Гальченко не помнит случая, когда те приехали бы в гости с пустыми руками. Привозилась свежая оленина и рыба. В предвидении зимы ненки поспешили сшить связистам по паре лептов note 12, по паре пимов note 13, а также по паре отличных рукавиц из камуса.

— Бери! Не стесняйся, бери! — раздавая подарки, говорил старшина стойбища, низенький старичок с таким сморщенным лицом, что казалось, он вот-вот чихнет. — Тебе должно быть у нас хорошо, тепло!

Относительная молодость шестого связиста Потаенной вызывала у ненцев особо доброжелательное к нему отношение. Во время пиршества Гальченко подкладывали наиболее вкусные куски жареной оленины или сырой строганины. А рукавицы его были разукрашены самой красивой цветной аппликацией.

Ненцам не удавалось правильно выговорить его имя: Валентин. Возникали потешные вариации, от которых и хозяева, и гости в лежку ложились со смеху.

Наконец кто-то из гостей, отсмеявшись, спросил Гальченко:

— Как дома тебя матка кличет?

— Валя.

— А, Валья, Валья!

Так он и стал у ненцев — Валья…

Рассказывая впоследствии об этом, Гальченко подчеркивал, что только гости из стойбища называли его уменьшительным именем — «как матка кличет». Товарищи обращались к нему всегда уважительно, по-взрослому: Валентин. Заметьте, никто ни разу не сказал «салага», «салажонок», как часто говорят новичкам на флоте. Иногда его подзывали: «Эй, молодой!», но ведь в этом, согласитесь, ничего обидного нет. Я сам, ей-богу, с удовольствием откликнулся бы сейчас на такое обращение. Гораздо приятнее, поверьте, чем: «Разрешите обратиться, разрешите доложить, товарищ капитан второго ранга!..»

Прозвища «шестой связист Потаенной» и «земляк знаменитого киноартиста» с легкой руки шутника Галушки приклеились к Гальченко, но они употреблялись лишь в особо торжественных случаях и почти без улыбки.

Первое время, по свидетельству Гальченко, связистам приходилось умерять охотничий пыл ненцев. Те видеть спокойно не могли мину, оторвавшуюся от якоря и всплывшую на поверхность. Тотчас же принимались палить по ней из ружей. А это было строжайше запрещено.

— Увидишь всплывшую мину, не пали в нее, как в нерпу, а заметь это место и сообщи на пост! — втолковывал ненцам Конопицын.

Ненцы послушно кивали. И все же порой не в силах были совладать с древним охотничьим инстинктом. Мина была враг, не так ли? А как можно удержаться от того, чтобы не выстрелить по врагу?

Разумеется, ненцы прониклись большим уважением к мичману Конопицыну, распознав в нем справедливого и рачительного хозяина. Он кое в чем по-добрососедски помог им — консервами, мукой, чем-то еще.

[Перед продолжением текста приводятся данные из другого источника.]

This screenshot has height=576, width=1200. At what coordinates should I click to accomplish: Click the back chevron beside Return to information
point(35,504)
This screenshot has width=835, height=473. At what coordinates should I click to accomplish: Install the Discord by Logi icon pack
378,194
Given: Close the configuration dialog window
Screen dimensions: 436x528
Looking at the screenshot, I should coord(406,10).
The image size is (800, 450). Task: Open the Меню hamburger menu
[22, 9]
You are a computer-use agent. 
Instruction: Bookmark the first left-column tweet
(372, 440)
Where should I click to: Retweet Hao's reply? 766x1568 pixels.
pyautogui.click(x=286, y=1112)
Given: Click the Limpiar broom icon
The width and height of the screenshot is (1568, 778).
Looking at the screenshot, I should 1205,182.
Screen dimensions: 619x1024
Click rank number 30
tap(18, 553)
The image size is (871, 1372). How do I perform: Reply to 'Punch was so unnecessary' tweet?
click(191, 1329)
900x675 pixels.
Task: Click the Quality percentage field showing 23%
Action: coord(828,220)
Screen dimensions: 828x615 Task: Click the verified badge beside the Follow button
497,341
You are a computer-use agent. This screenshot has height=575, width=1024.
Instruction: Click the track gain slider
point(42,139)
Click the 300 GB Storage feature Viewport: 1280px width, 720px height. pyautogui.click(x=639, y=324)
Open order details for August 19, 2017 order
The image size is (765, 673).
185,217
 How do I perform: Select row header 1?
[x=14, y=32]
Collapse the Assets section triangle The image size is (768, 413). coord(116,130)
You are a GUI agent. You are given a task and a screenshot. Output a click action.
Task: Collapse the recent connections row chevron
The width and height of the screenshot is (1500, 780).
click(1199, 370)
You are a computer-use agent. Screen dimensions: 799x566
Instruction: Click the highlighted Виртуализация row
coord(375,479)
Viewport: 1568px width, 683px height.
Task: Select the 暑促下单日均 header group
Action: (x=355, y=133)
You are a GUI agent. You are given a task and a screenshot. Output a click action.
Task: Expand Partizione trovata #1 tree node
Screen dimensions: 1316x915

В ответ связистам сделан был самый ценный по тем местам подарок — две упряжки ездовых собак, двенадцать крепеньких черных и пегих работяг с вопросительно настороженными ушками.

Что ж, ваше предположение вполне вероятно. Допускаю, что были среди них и потомки — в очень отдаленном поколении — тех псов, которые когда-то столь неприветливо встретили нас в Потаенной…

Появление на посту ездовых собак было очень важно потому, что связисты смогли возобновить и уже не прерывать до лета патрульные поездки вдоль побережья на санях.

Гальченко упросил Конопицына отдать ему одну из упряжек.

— Пусть на ней ездят и другие, — говорил он, волнуясь, — но чтобы собаки считались вроде бы как мои. Я сам стану ухаживать за ними, кормить их. И они будут знать только меня. Хорошо, товарищ мичман?

Конопицын кивнул.

Вожаком в упряжке Гальченко был замечательный пес — трудяга и оптимист! Гальченко назвал его Заливашкой, и вот почему. У него был удивительно жизнерадостный лай, на самых высоких нотах, просто собачья колоратура какая-то, иначе не скажешь. Он не лаял, а пел — самозабвенно, с восторгом! И уж зальется — никак его не остановишь!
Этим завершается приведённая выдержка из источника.